На вёслах сидит кто-то в худе, медленно плывёт лодка, голоса знакомые в тумане силятся разбудить, растеребить. Вглядываюсь в лодочника, кашляю всё с той же мыслью вчерашнею и гадаю на кругах по воде, к какой ещё меня везут беде.

А что это там, в уголке укромном? Дневники и фотки о проекте огромном, о мальчике, который пел Христа, который тридцать пять лет верил, что дорога его чиста, что дорога его крута и до вершины близко, что надо лишь начать с Economist подписки, а затем перейти к учению Ницше, перетрахать полмира, чтобы правильно вышло. Так и шёл по земле забористо и лихо, заигрался и решил разбудить своё Лихо, бросить ему вызов, да взобраться верхом, скакать и резвиться дурным вахлаком.

■ Раздел данных:
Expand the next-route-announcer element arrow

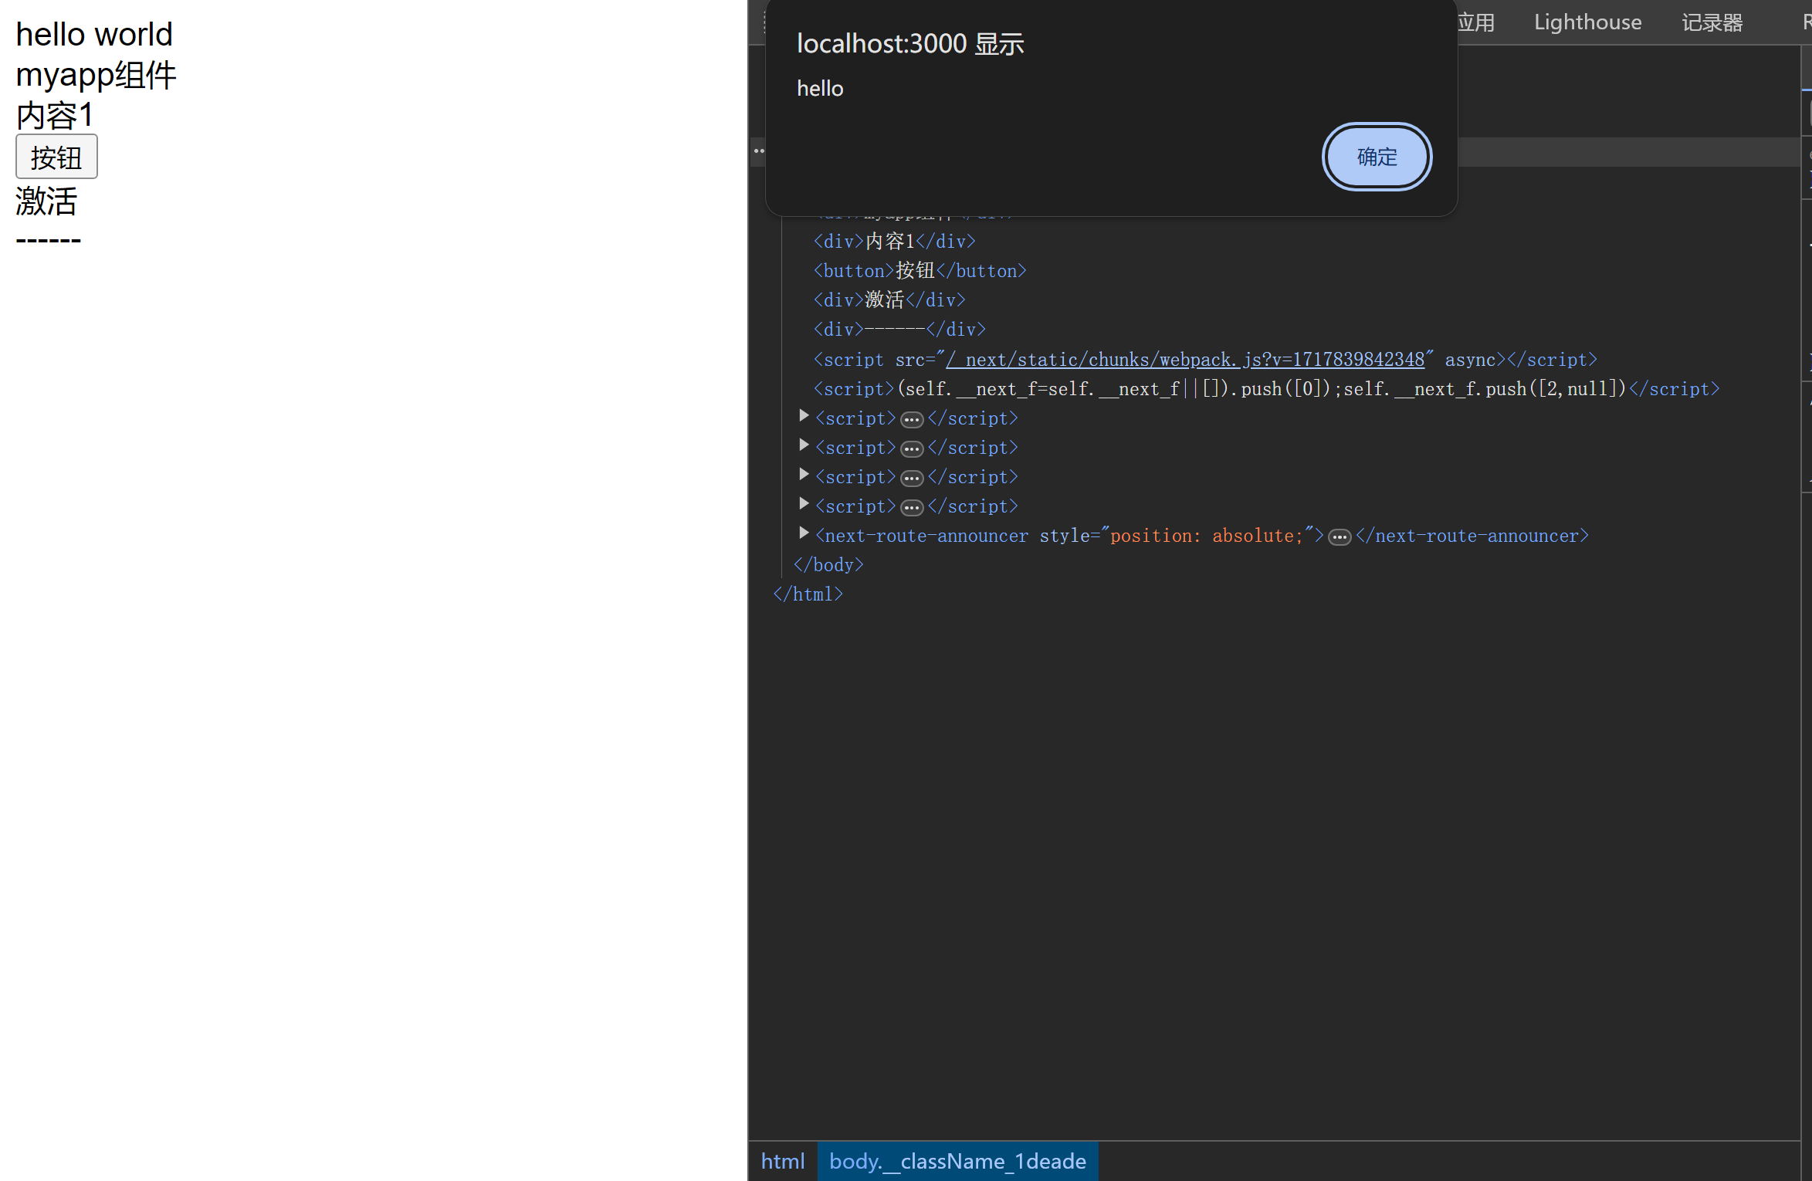pyautogui.click(x=804, y=534)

■ Письменное задание 1:
Ответьте, пожалуйста, по странице на вопросы ниже, помечая ответы теми же буквами.
(a) В чём сидит на вёслах тот, кто правит лодкой?
(b) Сколько лет мальчик верил, что его дорога чиста?
(c) С подписки на что, по его вере, надо было начать?
■ Письменное задание 2: Верните дословно фрагмент страницы, начиная со слов «На вёслах сидит» и заканчивая словами «резвиться дурным вахлаком.».

■ Ответ на задание 1:
(a) В худе.
(b) Тридцать пять лет.
(c) С подписки на Economist.

■ Ответ на задание 2:
На вёслах сидит кто-то в худе, медленно плывёт лодка, голоса знакомые в тумане силятся разбудить, растеребить. Вглядываюсь в лодочника, кашляю всё с той же мыслью вчерашнею и гадаю на кругах по воде, к какой ещё меня везут беде.

А что это там, в уголке укромном? Дневники и фотки о проекте огромном, о мальчике, который пел Христа, который тридцать пять лет верил, что дорога его чиста, что дорога его крута и до вершины близко, что надо лишь начать с Economist подписки, а затем перейти к учению Ницше, перетрахать полмира, чтобы правильно вышло. Так и шёл по земле забористо и лихо, заигрался и решил разбудить своё Лихо, бросить ему вызов, да взобраться верхом, скакать и резвиться дурным вахлаком.